Geographical expansion is one of the most important strategic decisions that a founder will make, after of course, their decision to start a business. Extending your reach beyond your home country is almost like re-starting your business again, from the beginning. Going to a new country, building your network, understanding the market, competition and the culture is not a simple task, but a decision if managed well, can bring fruitful return to the business.

Based on my experience working with several startups within the Middle East region, there are eight key points that a founder should consider when launching a business outside of the home country.  

  1. Business Maturity

Your established business in your home country is the bread and butter –  it is the main revenue generator and requires full attention. Therefore, before launching a new business abroad, your current operations must be at solid standing in order to focus on new territory without full-on involvement in the home base. You must ensure you have the right team, processes and constant revenue stream in place before expanding elsewhere.

  1. Lead Resource

It is essential to have someone from the core team who understands your business, product and culture of the organisation who is ready to relocate to the new market. This will help eliminate ambiguity and learning curves, including market, culture, and business environment in your new venture and shift focus to the actual business implementation.

  1. Choose the Right Partner  

A local partner is not only for funding but one who can also fulfil many other blinds spots you may not be aware of when going into a new market. The key need for a local partner is to give you easier access to the market, open doors and ensure that you have a strong footing into the market. Hence, it is preferable to have a local partner from the industry who knows the ins and outs, regulations and most importantly, key stakeholders. When it comes to funding, it may potentially be the least of your concerns as you undertake initial explorations into a new geographical area.
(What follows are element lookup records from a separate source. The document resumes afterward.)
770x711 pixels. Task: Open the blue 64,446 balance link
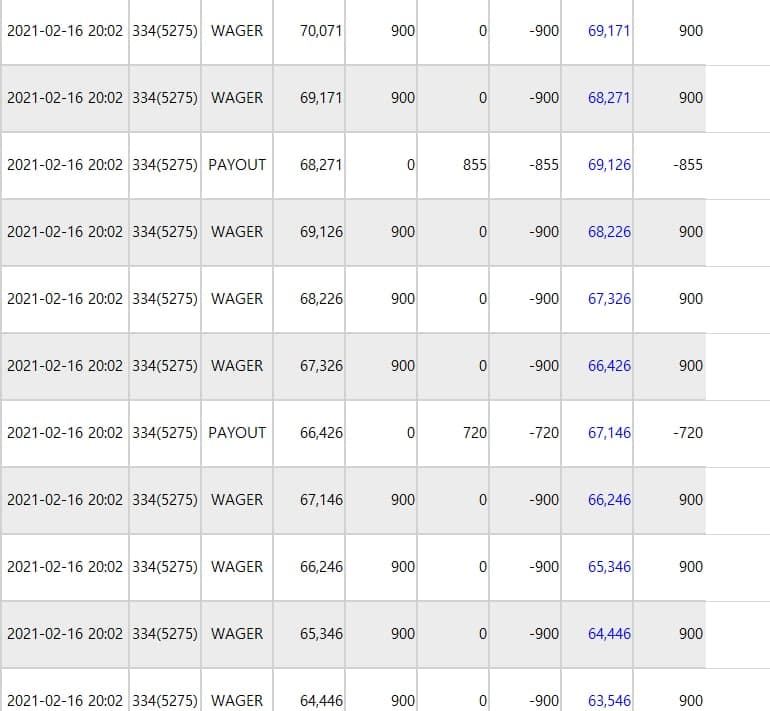(x=609, y=634)
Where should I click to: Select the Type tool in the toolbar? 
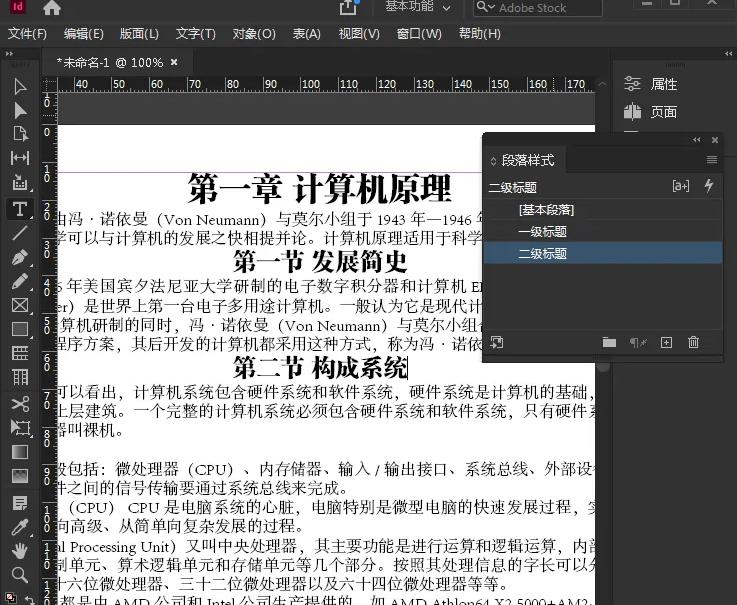pyautogui.click(x=19, y=208)
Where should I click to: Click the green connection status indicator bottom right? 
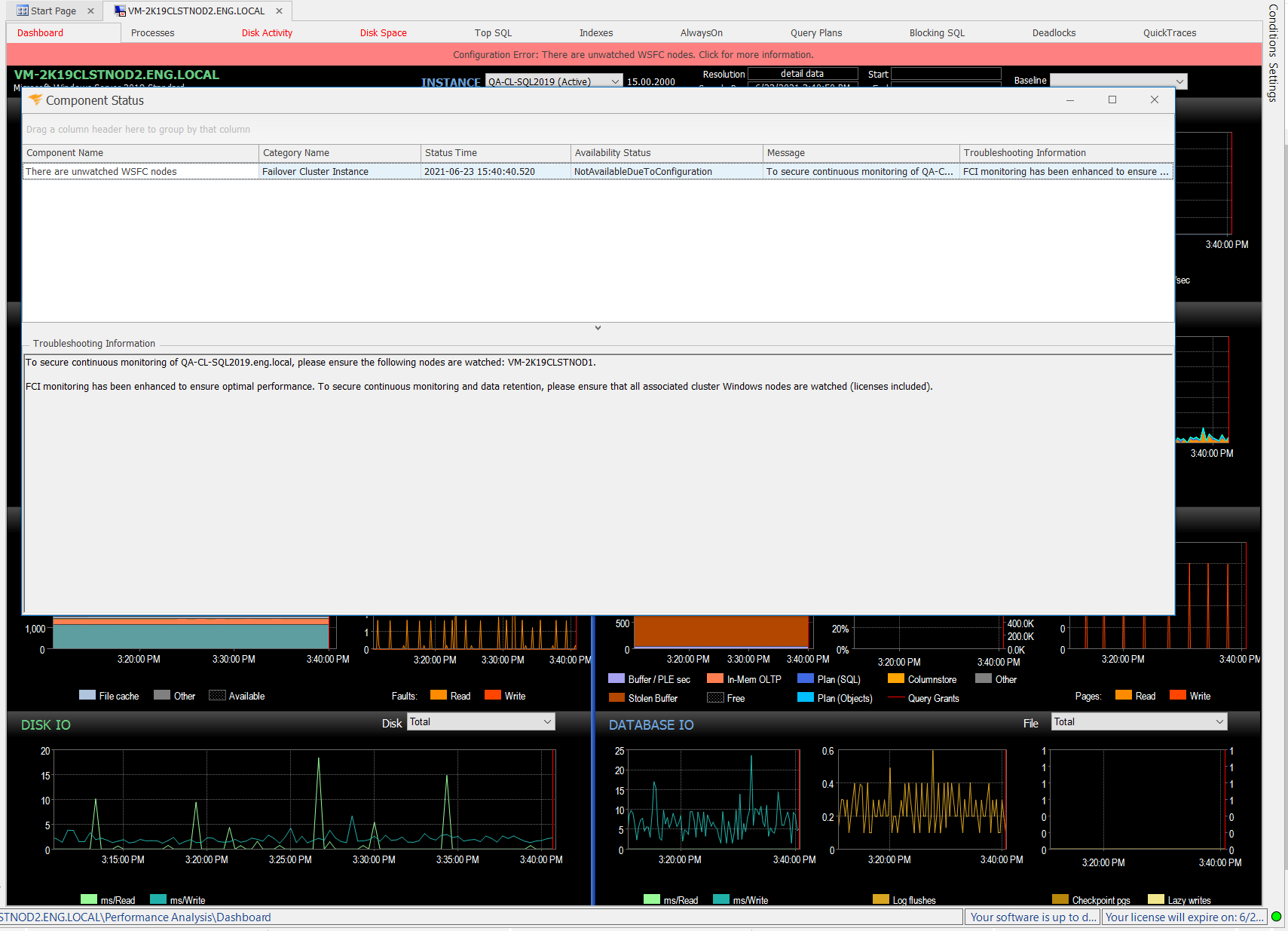click(x=1276, y=917)

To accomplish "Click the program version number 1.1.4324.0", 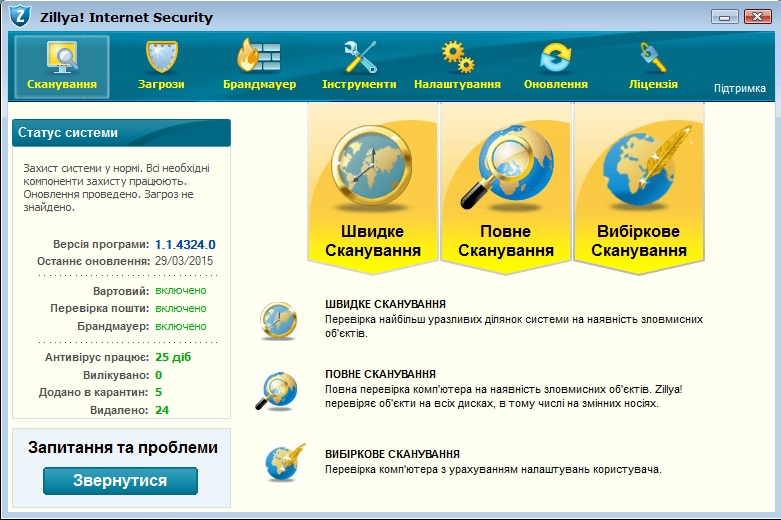I will click(x=185, y=244).
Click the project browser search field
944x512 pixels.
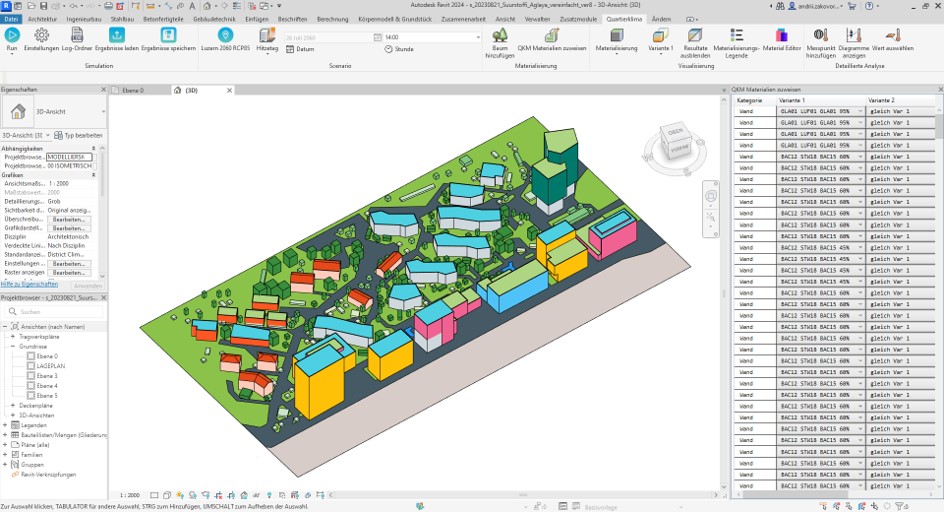[60, 312]
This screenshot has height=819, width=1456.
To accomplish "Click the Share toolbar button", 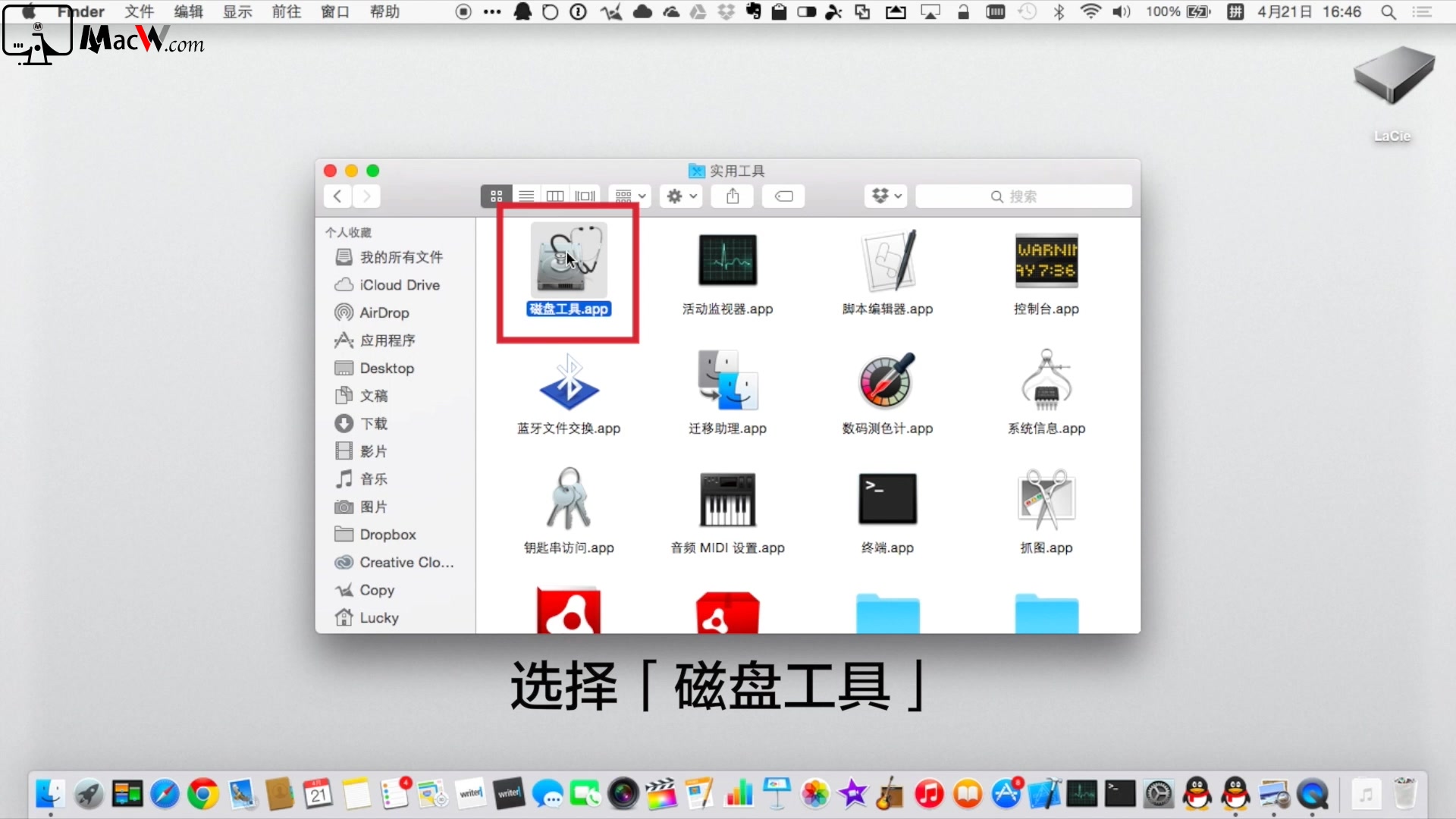I will pos(733,196).
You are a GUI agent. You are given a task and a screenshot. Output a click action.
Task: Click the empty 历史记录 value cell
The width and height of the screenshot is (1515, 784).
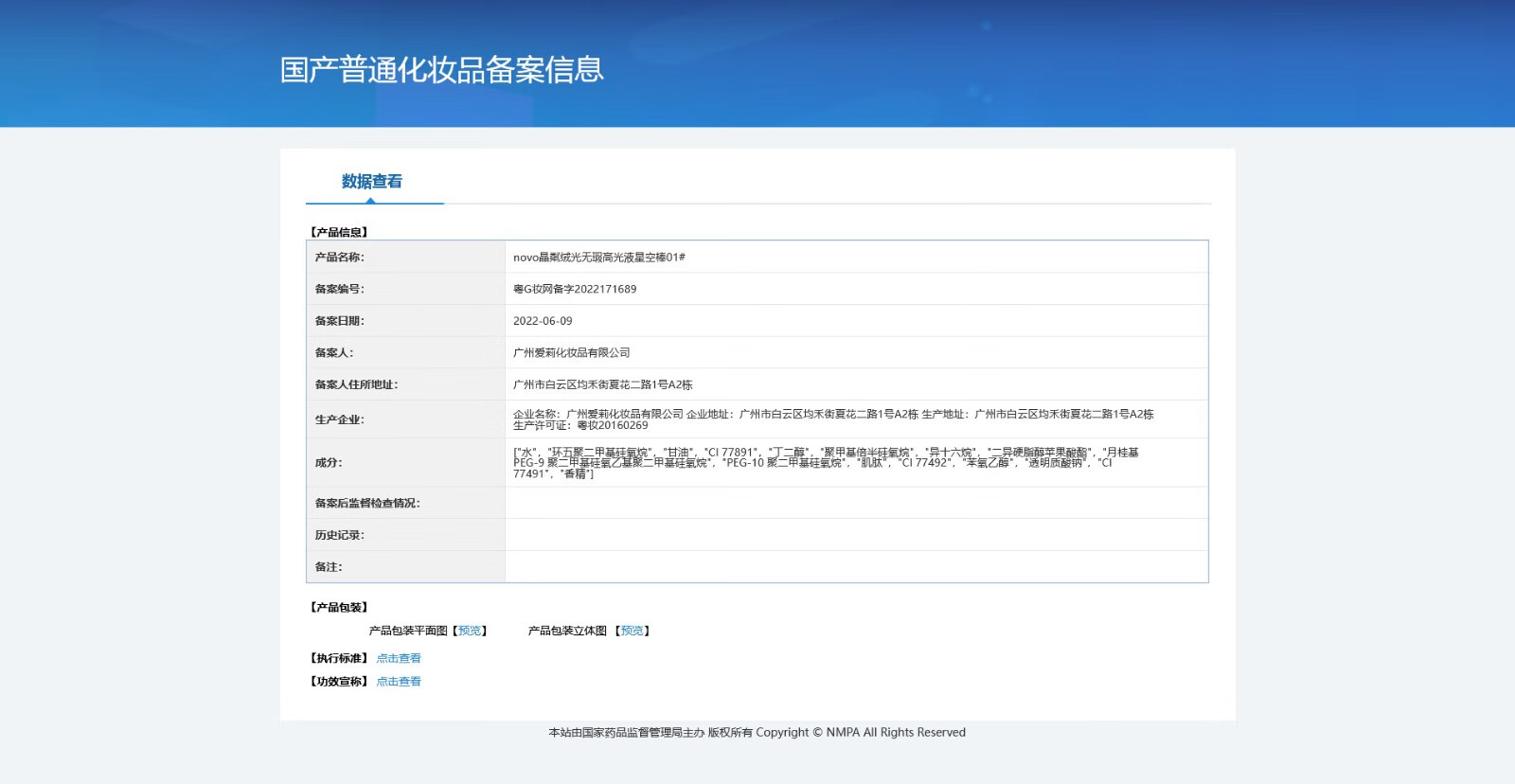click(x=856, y=535)
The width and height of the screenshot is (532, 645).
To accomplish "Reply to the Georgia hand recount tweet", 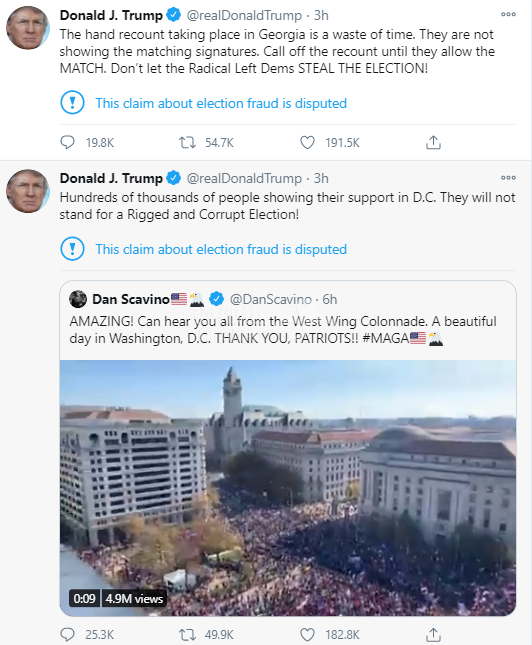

  1. Process and Procedures

Protecting the startup’s proposition and value to the customer is vital. Therefore, when expanding geographically you need to have clear processes to ensure that there is no margin of deviating from the core value of your business to customers. For example, McDonald’s across the world has the same burger and you, as a customer, can expect the same experience, taste and service level in any country McDonald’s operates. The toolkit and tight procedures given to every franchisee is to ensure that the margin remains the same across all restaurants, limiting the room for error.

  1. Market Readiness

You can have the best idea that is highly successful in your home country, but this does not guarantee success in a new market. The new market may perhaps not be ready to host your idea due to its infrastructure, legal structure and patents, among other factors. For example, if your idea relies heavily on the 4G infrastructure to operate and the country’s providers do not offer full 4G services, the user experience will be sub-standard and could dent the success of your product.

  1. Emotions

One essential skill you gain as an entrepreneur is people skills and the ability to communicate. You can only improve on this if you learn how to control your own emotions, especially in a foreign country where you may not be familiar with the business culture. Let go of your ego, and do not take anything personally. Keep in mind how you started in your home country when your business was small, when you did not have much of a network and it took time to takeoff. When you are faced with challenges and obstacles, find a solution and keep working hard.

  1. Inflate versus Deflate

Opening a representative office in a foreign country can be a simple enough affair, if you have the right resources. But what happens if things do not go as planned, what is your exit strategy? How will you scale down or even shut down, without major losses to your business or your personal assets? One way to prepare for the unexpected is to have a lean, adjustable model before taking a step into a new territory.  

  1. Healthy Living

Your body is your machine and it is the only reality that is carrying you day in and day out. You must take extra care in how you treat it, and this does not mean being a fitness freak, but simply making sure the basics are taken care of so the machine can work efficiently. Eat healthy, ditch the junk and exercise! Take care of your mental health and get your rest. Keep your surroundings positive, keep the negatives at bay and maintain a positive mindset.